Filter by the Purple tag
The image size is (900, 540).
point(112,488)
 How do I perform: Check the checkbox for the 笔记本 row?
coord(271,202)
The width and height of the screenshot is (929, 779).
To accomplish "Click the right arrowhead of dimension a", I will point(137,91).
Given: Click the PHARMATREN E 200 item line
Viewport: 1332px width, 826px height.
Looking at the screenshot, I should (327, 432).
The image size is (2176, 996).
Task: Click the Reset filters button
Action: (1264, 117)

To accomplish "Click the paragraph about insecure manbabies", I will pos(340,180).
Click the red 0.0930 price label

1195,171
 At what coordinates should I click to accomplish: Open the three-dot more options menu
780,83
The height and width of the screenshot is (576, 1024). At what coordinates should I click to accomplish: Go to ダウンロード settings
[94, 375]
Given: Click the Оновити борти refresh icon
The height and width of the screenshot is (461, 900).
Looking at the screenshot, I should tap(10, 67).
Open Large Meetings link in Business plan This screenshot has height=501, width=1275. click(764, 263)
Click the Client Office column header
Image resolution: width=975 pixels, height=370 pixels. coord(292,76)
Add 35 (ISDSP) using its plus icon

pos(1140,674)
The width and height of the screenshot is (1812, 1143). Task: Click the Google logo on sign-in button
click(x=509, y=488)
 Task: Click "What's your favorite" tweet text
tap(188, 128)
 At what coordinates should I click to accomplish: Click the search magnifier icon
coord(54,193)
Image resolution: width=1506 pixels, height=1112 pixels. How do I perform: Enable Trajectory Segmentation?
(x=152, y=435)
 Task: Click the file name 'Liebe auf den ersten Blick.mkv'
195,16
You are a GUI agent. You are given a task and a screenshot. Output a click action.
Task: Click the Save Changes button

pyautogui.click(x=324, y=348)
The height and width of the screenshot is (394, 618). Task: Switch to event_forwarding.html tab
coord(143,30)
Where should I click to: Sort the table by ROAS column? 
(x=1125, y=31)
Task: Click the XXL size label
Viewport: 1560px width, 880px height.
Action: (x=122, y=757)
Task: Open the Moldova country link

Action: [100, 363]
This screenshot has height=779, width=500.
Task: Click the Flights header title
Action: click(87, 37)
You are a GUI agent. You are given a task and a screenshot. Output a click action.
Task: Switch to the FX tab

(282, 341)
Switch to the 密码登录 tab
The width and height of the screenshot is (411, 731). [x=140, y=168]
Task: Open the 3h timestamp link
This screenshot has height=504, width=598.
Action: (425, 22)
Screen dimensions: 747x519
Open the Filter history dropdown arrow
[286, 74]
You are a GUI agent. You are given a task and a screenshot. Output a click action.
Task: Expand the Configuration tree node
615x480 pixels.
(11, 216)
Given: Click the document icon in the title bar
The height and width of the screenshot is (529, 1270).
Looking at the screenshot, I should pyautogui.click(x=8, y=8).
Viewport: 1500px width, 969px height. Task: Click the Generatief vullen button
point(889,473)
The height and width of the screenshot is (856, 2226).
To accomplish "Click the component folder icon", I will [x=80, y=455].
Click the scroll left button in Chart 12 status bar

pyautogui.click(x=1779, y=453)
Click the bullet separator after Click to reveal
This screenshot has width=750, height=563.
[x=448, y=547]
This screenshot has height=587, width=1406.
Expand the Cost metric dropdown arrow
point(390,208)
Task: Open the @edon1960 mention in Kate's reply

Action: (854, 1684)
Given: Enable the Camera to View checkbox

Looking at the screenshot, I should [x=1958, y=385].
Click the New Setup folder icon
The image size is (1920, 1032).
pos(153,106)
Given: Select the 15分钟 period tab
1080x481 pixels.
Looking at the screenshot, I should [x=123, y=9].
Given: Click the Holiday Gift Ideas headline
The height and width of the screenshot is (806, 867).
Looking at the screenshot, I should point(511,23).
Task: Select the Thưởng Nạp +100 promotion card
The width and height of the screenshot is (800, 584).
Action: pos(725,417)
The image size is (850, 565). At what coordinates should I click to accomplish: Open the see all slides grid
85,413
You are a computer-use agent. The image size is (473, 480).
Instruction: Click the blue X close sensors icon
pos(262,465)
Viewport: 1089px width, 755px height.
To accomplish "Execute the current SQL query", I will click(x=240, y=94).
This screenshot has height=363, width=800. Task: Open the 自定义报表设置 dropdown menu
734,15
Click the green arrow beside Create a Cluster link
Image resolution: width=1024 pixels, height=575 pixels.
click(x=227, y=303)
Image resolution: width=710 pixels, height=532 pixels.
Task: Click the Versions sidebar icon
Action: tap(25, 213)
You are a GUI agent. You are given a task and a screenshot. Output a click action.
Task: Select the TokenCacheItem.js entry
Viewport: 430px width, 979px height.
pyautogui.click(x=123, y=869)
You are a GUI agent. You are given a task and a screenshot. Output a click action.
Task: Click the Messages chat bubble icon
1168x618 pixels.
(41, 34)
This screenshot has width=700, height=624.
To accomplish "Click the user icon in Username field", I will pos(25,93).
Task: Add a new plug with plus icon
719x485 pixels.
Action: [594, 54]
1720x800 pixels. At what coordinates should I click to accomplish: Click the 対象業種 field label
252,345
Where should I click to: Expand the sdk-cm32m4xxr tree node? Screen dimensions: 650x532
· · · · ·
## Problem
Without omitting anything, set down all the entries above again.

## Solution to this exercise
Filter by the Purple tag
The image size is (900, 540).
point(112,488)
 How do I perform: Check the checkbox for the 笔记本 row?
coord(271,202)
The width and height of the screenshot is (929, 779).
To accomplish "Click the right arrowhead of dimension a", I will point(137,91).
Given: Click the PHARMATREN E 200 item line
Viewport: 1332px width, 826px height.
Looking at the screenshot, I should (327, 432).
The image size is (2176, 996).
Task: Click the Reset filters button
Action: (1264, 117)

To accomplish "Click the paragraph about insecure manbabies", I will pos(340,180).
Click the red 0.0930 price label

1195,171
 At what coordinates should I click to accomplish: Open the three-dot more options menu
780,83
The height and width of the screenshot is (576, 1024). At what coordinates should I click to accomplish: Go to ダウンロード settings
[94, 375]
Given: Click the Оновити борти refresh icon
The height and width of the screenshot is (461, 900).
Looking at the screenshot, I should tap(10, 67).
Open Large Meetings link in Business plan This screenshot has height=501, width=1275. click(764, 263)
Click the Client Office column header
Image resolution: width=975 pixels, height=370 pixels. coord(292,76)
Add 35 (ISDSP) using its plus icon

pos(1140,674)
The width and height of the screenshot is (1812, 1143). Task: Click the Google logo on sign-in button
click(x=509, y=488)
 Task: Click "What's your favorite" tweet text
tap(188, 128)
 At what coordinates should I click to accomplish: Click the search magnifier icon
coord(54,193)
Image resolution: width=1506 pixels, height=1112 pixels. How do I perform: Enable Trajectory Segmentation?
(x=152, y=435)
 Task: Click the file name 'Liebe auf den ersten Blick.mkv'
195,16
You are a GUI agent. You are given a task and a screenshot. Output a click action.
Task: Click the Save Changes button

pyautogui.click(x=324, y=348)
The height and width of the screenshot is (394, 618). Task: Switch to event_forwarding.html tab
coord(143,30)
Where should I click to: Sort the table by ROAS column? 
(x=1125, y=31)
Task: Click the XXL size label
Viewport: 1560px width, 880px height.
Action: (x=122, y=757)
Task: Open the Moldova country link

Action: [100, 363]
This screenshot has height=779, width=500.
Task: Click the Flights header title
Action: click(87, 37)
You are a GUI agent. You are given a task and a screenshot. Output a click action.
Task: Switch to the FX tab

(282, 341)
Switch to the 密码登录 tab
The width and height of the screenshot is (411, 731). [x=140, y=168]
Task: Open the 3h timestamp link
This screenshot has height=504, width=598.
Action: (425, 22)
Screen dimensions: 747x519
Open the Filter history dropdown arrow
[286, 74]
You are a GUI agent. You are given a task and a screenshot. Output a click action.
Task: Expand the Configuration tree node
615x480 pixels.
(11, 216)
Given: Click the document icon in the title bar
The height and width of the screenshot is (529, 1270).
Looking at the screenshot, I should pyautogui.click(x=8, y=8).
Viewport: 1500px width, 969px height. Task: Click the Generatief vullen button
point(889,473)
The height and width of the screenshot is (856, 2226).
To accomplish "Click the component folder icon", I will [x=80, y=455].
Click the scroll left button in Chart 12 status bar

pyautogui.click(x=1779, y=453)
Click the bullet separator after Click to reveal
This screenshot has width=750, height=563.
[x=448, y=547]
This screenshot has height=587, width=1406.
Expand the Cost metric dropdown arrow
point(390,208)
Task: Open the @edon1960 mention in Kate's reply

Action: (854, 1684)
Given: Enable the Camera to View checkbox

Looking at the screenshot, I should [x=1958, y=385].
Click the New Setup folder icon
The image size is (1920, 1032).
pos(153,106)
Given: Select the 15分钟 period tab
1080x481 pixels.
Looking at the screenshot, I should [x=123, y=9].
Given: Click the Holiday Gift Ideas headline
The height and width of the screenshot is (806, 867).
Looking at the screenshot, I should point(511,23).
Task: Select the Thưởng Nạp +100 promotion card
The width and height of the screenshot is (800, 584).
Action: pos(725,417)
The image size is (850, 565). At what coordinates should I click to accomplish: Open the see all slides grid
85,413
You are a computer-use agent. The image size is (473, 480).
Instruction: Click the blue X close sensors icon
pos(262,465)
Viewport: 1089px width, 755px height.
To accomplish "Execute the current SQL query", I will click(x=240, y=94).
This screenshot has height=363, width=800. Task: Open the 自定义报表设置 dropdown menu
734,15
Click the green arrow beside Create a Cluster link
Image resolution: width=1024 pixels, height=575 pixels.
click(x=227, y=303)
Image resolution: width=710 pixels, height=532 pixels.
Task: Click the Versions sidebar icon
Action: tap(25, 213)
You are a GUI agent. You are given a task and a screenshot. Output a click action.
Task: Select the TokenCacheItem.js entry
Viewport: 430px width, 979px height.
pyautogui.click(x=123, y=869)
You are a GUI agent. You are given a task and a screenshot. Output a click action.
Task: Click the Messages chat bubble icon
1168x618 pixels.
(41, 34)
This screenshot has width=700, height=624.
To accomplish "Click the user icon in Username field", I will pos(25,93).
Task: Add a new plug with plus icon
719x485 pixels.
Action: [594, 54]
1720x800 pixels. At what coordinates should I click to accomplish: Click the 対象業種 field label
252,345
Where should I click to: Expand the sdk-cm32m4xxr tree node? Screen dimensions: 650x532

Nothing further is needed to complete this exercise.